• What the task asks:
Write out each entry, exactly the way it appears.

• Provided records:
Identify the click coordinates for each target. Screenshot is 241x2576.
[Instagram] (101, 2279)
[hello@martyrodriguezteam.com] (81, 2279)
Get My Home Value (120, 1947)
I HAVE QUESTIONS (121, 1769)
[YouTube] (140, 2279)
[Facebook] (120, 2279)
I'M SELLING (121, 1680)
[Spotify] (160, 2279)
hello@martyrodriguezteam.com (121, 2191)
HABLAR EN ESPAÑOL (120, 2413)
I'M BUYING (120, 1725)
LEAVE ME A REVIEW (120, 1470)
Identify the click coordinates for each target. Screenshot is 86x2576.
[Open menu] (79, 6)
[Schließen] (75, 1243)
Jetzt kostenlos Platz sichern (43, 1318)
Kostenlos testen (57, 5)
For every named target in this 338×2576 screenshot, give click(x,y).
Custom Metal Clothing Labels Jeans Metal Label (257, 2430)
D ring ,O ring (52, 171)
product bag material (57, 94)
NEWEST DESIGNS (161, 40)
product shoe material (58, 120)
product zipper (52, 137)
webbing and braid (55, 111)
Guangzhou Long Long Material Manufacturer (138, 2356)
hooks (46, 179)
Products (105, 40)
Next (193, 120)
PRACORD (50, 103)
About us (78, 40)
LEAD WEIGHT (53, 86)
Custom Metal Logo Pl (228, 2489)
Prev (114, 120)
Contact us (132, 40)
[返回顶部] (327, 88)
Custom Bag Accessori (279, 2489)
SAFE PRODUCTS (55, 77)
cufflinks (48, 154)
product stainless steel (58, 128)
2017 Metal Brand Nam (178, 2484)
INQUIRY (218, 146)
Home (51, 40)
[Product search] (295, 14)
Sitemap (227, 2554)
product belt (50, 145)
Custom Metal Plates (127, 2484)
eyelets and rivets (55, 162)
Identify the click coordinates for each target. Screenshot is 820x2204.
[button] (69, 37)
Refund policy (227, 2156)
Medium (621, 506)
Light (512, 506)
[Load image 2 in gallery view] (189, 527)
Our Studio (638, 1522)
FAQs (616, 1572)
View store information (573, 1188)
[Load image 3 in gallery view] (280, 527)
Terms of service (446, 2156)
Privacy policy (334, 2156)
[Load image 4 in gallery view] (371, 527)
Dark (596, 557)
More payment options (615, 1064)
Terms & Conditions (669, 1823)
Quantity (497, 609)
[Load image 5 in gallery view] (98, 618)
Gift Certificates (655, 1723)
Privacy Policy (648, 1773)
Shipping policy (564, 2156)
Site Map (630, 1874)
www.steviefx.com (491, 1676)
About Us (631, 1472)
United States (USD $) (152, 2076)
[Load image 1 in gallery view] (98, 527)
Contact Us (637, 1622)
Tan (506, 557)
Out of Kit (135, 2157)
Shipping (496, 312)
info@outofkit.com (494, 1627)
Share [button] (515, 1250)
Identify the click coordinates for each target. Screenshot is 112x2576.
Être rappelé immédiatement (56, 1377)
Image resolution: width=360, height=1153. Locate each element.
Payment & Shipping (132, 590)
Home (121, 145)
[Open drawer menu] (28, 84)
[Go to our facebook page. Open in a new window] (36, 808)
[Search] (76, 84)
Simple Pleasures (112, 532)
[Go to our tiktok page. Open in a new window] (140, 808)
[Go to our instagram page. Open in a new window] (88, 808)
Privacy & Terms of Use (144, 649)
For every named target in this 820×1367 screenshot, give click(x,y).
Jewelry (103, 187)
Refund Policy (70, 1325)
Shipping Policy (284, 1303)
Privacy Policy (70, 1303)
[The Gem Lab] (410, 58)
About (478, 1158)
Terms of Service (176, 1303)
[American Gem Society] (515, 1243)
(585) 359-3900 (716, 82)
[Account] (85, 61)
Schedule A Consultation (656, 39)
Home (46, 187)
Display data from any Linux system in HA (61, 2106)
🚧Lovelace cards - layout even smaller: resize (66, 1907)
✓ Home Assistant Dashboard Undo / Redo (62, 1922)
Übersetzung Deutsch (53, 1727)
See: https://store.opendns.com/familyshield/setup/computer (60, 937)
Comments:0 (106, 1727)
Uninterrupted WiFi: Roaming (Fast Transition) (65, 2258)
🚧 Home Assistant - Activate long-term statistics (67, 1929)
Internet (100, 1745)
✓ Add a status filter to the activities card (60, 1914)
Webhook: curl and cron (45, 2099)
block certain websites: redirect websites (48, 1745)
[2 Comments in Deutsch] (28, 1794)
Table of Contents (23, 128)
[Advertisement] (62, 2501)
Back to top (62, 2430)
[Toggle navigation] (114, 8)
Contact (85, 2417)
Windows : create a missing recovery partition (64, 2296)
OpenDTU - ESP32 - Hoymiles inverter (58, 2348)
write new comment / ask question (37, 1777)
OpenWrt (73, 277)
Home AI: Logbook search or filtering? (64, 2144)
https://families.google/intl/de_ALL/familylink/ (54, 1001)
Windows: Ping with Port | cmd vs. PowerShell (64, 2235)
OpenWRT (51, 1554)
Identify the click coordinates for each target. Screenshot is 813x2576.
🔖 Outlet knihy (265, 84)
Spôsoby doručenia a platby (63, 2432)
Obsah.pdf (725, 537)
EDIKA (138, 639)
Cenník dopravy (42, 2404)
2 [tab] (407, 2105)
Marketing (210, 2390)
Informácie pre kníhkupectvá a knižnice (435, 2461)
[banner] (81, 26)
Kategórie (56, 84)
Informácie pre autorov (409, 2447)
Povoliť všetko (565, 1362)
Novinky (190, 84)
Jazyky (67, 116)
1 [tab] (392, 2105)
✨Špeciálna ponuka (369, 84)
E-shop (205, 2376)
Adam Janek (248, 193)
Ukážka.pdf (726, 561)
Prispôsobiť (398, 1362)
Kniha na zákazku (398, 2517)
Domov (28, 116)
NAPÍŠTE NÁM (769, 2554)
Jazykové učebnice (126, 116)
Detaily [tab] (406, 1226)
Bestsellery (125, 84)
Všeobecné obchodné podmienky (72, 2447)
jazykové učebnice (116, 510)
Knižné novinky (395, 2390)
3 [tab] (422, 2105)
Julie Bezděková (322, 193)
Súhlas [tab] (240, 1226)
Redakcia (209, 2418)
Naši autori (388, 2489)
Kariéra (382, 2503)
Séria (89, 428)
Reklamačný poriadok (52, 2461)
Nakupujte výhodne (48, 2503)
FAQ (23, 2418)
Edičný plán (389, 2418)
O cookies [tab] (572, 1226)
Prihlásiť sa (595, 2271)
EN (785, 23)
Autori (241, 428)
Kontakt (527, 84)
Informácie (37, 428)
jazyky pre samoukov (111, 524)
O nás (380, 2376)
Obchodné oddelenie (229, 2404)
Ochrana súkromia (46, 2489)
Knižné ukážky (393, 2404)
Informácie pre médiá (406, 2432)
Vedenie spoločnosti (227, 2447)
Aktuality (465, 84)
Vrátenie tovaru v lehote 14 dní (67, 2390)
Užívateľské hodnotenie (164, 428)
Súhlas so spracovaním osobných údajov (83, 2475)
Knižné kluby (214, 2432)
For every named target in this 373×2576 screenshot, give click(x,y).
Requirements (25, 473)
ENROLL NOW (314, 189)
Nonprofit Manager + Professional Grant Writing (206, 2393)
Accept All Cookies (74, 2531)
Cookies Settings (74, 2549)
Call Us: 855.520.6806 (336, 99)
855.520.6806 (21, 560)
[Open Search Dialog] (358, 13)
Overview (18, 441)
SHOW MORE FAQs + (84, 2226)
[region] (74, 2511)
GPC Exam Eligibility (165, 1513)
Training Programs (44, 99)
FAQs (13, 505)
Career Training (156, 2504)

• Expected answer:
Identify the click coordinates for each target. Screenshot is 241x2576.
[Instagram] (101, 2279)
[hello@martyrodriguezteam.com] (81, 2279)
Get My Home Value (120, 1947)
I HAVE QUESTIONS (121, 1769)
[YouTube] (140, 2279)
[Facebook] (120, 2279)
I'M SELLING (121, 1680)
[Spotify] (160, 2279)
hello@martyrodriguezteam.com (121, 2191)
HABLAR EN ESPAÑOL (120, 2413)
I'M BUYING (120, 1725)
LEAVE ME A REVIEW (120, 1470)
Identify the click coordinates for each target. Screenshot is 86x2576.
[Open menu] (79, 6)
[Schließen] (75, 1243)
Jetzt kostenlos Platz sichern (43, 1318)
Kostenlos testen (57, 5)
For every named target in this 338×2576 screenshot, give click(x,y).
Custom Metal Clothing Labels Jeans Metal Label (257, 2430)
D ring ,O ring (52, 171)
product bag material (57, 94)
NEWEST DESIGNS (161, 40)
product shoe material (58, 120)
product zipper (52, 137)
webbing and braid (55, 111)
Guangzhou Long Long Material Manufacturer (138, 2356)
hooks (46, 179)
Products (105, 40)
Next (193, 120)
PRACORD (50, 103)
About us (78, 40)
LEAD WEIGHT (53, 86)
Custom Metal Logo Pl (228, 2489)
Prev (114, 120)
Contact us (132, 40)
[返回顶部] (327, 88)
Custom Bag Accessori (279, 2489)
SAFE PRODUCTS (55, 77)
cufflinks (48, 154)
product stainless steel (58, 128)
2017 Metal Brand Nam (178, 2484)
INQUIRY (218, 146)
Home (51, 40)
[Product search] (295, 14)
Sitemap (227, 2554)
product belt (50, 145)
Custom Metal Plates (127, 2484)
eyelets and rivets (55, 162)
Identify the click coordinates for each target. Screenshot is 820x2204.
[button] (69, 37)
Refund policy (227, 2156)
Medium (621, 506)
Light (512, 506)
[Load image 2 in gallery view] (189, 527)
Our Studio (638, 1522)
FAQs (616, 1572)
View store information (573, 1188)
[Load image 3 in gallery view] (280, 527)
Terms of service (446, 2156)
Privacy policy (334, 2156)
[Load image 4 in gallery view] (371, 527)
Dark (596, 557)
More payment options (615, 1064)
Terms & Conditions (669, 1823)
Quantity (497, 609)
[Load image 5 in gallery view] (98, 618)
Gift Certificates (655, 1723)
Privacy Policy (648, 1773)
Shipping policy (564, 2156)
Site Map (630, 1874)
www.steviefx.com (491, 1676)
About Us (631, 1472)
United States (USD $) (152, 2076)
[Load image 1 in gallery view] (98, 527)
Contact Us (637, 1622)
Tan (506, 557)
Out of Kit (135, 2157)
Shipping (496, 312)
info@outofkit.com (494, 1627)
Share [button] (515, 1250)
Identify the click coordinates for each target. Screenshot is 112x2576.
Être rappelé immédiatement (56, 1377)
Image resolution: width=360, height=1153. Locate each element.
Payment & Shipping (132, 590)
Home (121, 145)
[Open drawer menu] (28, 84)
[Go to our facebook page. Open in a new window] (36, 808)
[Search] (76, 84)
Simple Pleasures (112, 532)
[Go to our tiktok page. Open in a new window] (140, 808)
[Go to our instagram page. Open in a new window] (88, 808)
Privacy & Terms of Use (144, 649)
For every named target in this 820×1367 screenshot, give click(x,y).
Jewelry (103, 187)
Refund Policy (70, 1325)
Shipping Policy (284, 1303)
Privacy Policy (70, 1303)
[The Gem Lab] (410, 58)
About (478, 1158)
Terms of Service (176, 1303)
[American Gem Society] (515, 1243)
(585) 359-3900 (716, 82)
[Account] (85, 61)
Schedule A Consultation (656, 39)
Home (46, 187)
Display data from any Linux system in HA (61, 2106)
🚧Lovelace cards - layout even smaller: resize (66, 1907)
✓ Home Assistant Dashboard Undo / Redo (62, 1922)
Übersetzung Deutsch (53, 1727)
See: https://store.opendns.com/familyshield/setup/computer (60, 937)
Comments:0 (106, 1727)
Uninterrupted WiFi: Roaming (Fast Transition) (65, 2258)
🚧 Home Assistant - Activate long-term statistics (67, 1929)
Internet (100, 1745)
✓ Add a status filter to the activities card (60, 1914)
Webhook: curl and cron (45, 2099)
block certain websites: redirect websites (48, 1745)
[2 Comments in Deutsch] (28, 1794)
Table of Contents (23, 128)
[Advertisement] (62, 2501)
Back to top (62, 2430)
[Toggle navigation] (114, 8)
Contact (85, 2417)
Windows : create a missing recovery partition (64, 2296)
OpenDTU - ESP32 - Hoymiles inverter (58, 2348)
write new comment / ask question (37, 1777)
OpenWrt (73, 277)
Home AI: Logbook search or filtering? (64, 2144)
https://families.google/intl/de_ALL/familylink/ (54, 1001)
Windows: Ping with Port | cmd vs. PowerShell (64, 2235)
OpenWRT (51, 1554)
Identify the click coordinates for each target. Screenshot is 813x2576.
🔖 Outlet knihy (265, 84)
Spôsoby doručenia a platby (63, 2432)
Obsah.pdf (725, 537)
EDIKA (138, 639)
Cenník dopravy (42, 2404)
2 [tab] (407, 2105)
Marketing (210, 2390)
Informácie pre kníhkupectvá a knižnice (435, 2461)
[banner] (81, 26)
Kategórie (56, 84)
Informácie pre autorov (409, 2447)
Povoliť všetko (565, 1362)
Novinky (190, 84)
Jazyky (67, 116)
1 [tab] (392, 2105)
✨Špeciálna ponuka (369, 84)
E-shop (205, 2376)
Adam Janek (248, 193)
Ukážka.pdf (726, 561)
Prispôsobiť (398, 1362)
Kniha na zákazku (398, 2517)
Domov (28, 116)
NAPÍŠTE NÁM (769, 2554)
Jazykové učebnice (126, 116)
Detaily [tab] (406, 1226)
Bestsellery (125, 84)
Všeobecné obchodné podmienky (72, 2447)
jazykové učebnice (116, 510)
Knižné novinky (395, 2390)
3 [tab] (422, 2105)
Julie Bezděková (322, 193)
Súhlas [tab] (240, 1226)
Redakcia (209, 2418)
Naši autori (388, 2489)
Kariéra (382, 2503)
Séria (89, 428)
Reklamačný poriadok (52, 2461)
Nakupujte výhodne (48, 2503)
FAQ (23, 2418)
Edičný plán (389, 2418)
O cookies [tab] (572, 1226)
Prihlásiť sa (595, 2271)
EN (785, 23)
Autori (241, 428)
Kontakt (527, 84)
Informácie (37, 428)
jazyky pre samoukov (111, 524)
O nás (380, 2376)
Obchodné oddelenie (229, 2404)
Ochrana súkromia (46, 2489)
Knižné ukážky (393, 2404)
Informácie pre médiá (406, 2432)
Vedenie spoločnosti (227, 2447)
Aktuality (465, 84)
Vrátenie tovaru v lehote 14 dní (67, 2390)
Užívateľské hodnotenie (164, 428)
Súhlas so spracovaním osobných údajov (83, 2475)
Knižné kluby (214, 2432)
For every named target in this 373×2576 screenshot, give click(x,y).
Requirements (25, 473)
ENROLL NOW (314, 189)
Nonprofit Manager + Professional Grant Writing (206, 2393)
Accept All Cookies (74, 2531)
Cookies Settings (74, 2549)
Call Us: 855.520.6806 (336, 99)
855.520.6806 (21, 560)
[Open Search Dialog] (358, 13)
Overview (18, 441)
SHOW MORE FAQs + (84, 2226)
[region] (74, 2511)
GPC Exam Eligibility (165, 1513)
Training Programs (44, 99)
FAQs (13, 505)
Career Training (156, 2504)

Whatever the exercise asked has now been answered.